## Exercise tasks
1. From the capacitor transient thread, output verbatim the part that opens with the words containing "[ashishsinghal]" and closes with "a bit more?".
2. Pick up the forum thread on capacitor transient response at the point where it stops, and write its continuation.

··· Quoted text

Capacitor transient response, what happens in the dielectric?

[Lavabug]

I'm trying to marry the concepts from my EM course with what I've been doing in my lab course. Correct me if I'm wrong, in a plain RC circuit, when closed with a DC source, the capacitor initially acts as a short (voltage is zero across the terminals, while I is max), until after a few microseconds the voltage increases exponentially to the one I'm administering (consequently I drops down to 0 ideally).

What's happening to the dielectric in the capacitor in these first few moments? The current through the cap is initially nonzero, meaning charge is flowing through it and the dielectric is quickly becoming polarized, but why is the voltage zero at the terminals initially? There's a circulation of E between the capacitor plates, so why isn't there any difference in potential on the terminals?

 

[ashishsinghal]

Initially ie just after switch is closed, the current develops and the charge on the capacitance is very low (it builds up with time). Since charge tends to 0 initially potential also tends to zero.

 

[Lavabug]

Not sure I understand you, could you please elaborate a bit more?

······
··· Available data

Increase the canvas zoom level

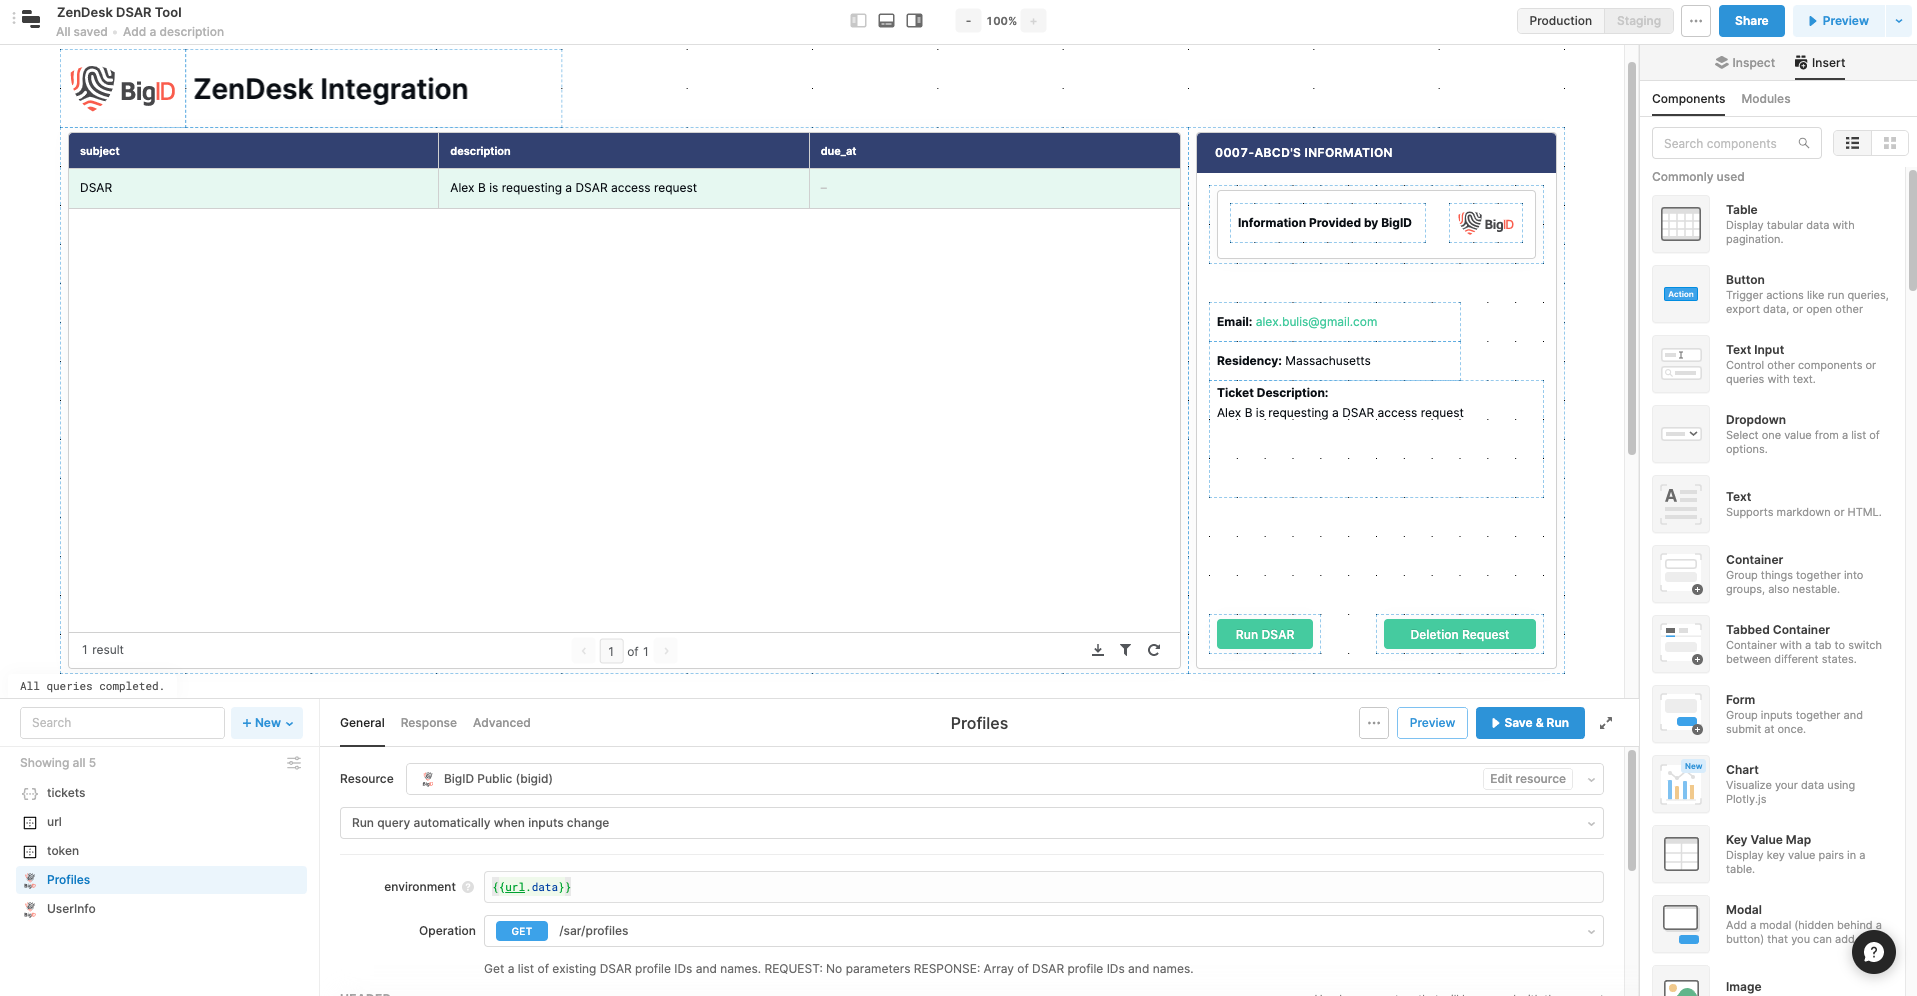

······

## Expected responses
1.
[ashishsinghal]

Initially ie just after switch is closed, the current develops and the charge on the capacitance is very low (it builds up with time). Since charge tends to 0 initially potential also tends to zero.

 

[Lavabug]

Not sure I understand you, could you please elaborate a bit more?

2.
[Evil Bunny]

What's happening to the dielectric in the capacitor in these first few moments? The current through the cap is initially nonzero, meaning charge is flowing through it and the dielectric is quickly becoming polarized, but why is the voltage zero at the terminals initially? There's a circulation of E between the capacitor plates, so why isn't there any difference in potential on the terminals?

I'm not sure it's completely accurate to say that charge is flowing through it. It's more like charge is building on the plates and the dielectric is shifting from an equilibrium state to a polarized state in response to the charge buildup.

You kind of hit on it yourself... It acts like a short initially. So when you short something out, for example you place a wire between the two terminals on a battery, you have a great deal of current and (almost) no potential difference between the terminals.

When the voltage builds in the cap to the applied voltage, the source can't "push" any more charge to the plates, so it then acts like an open.

It sounds like you know most of this, but I hope maybe that helped a little...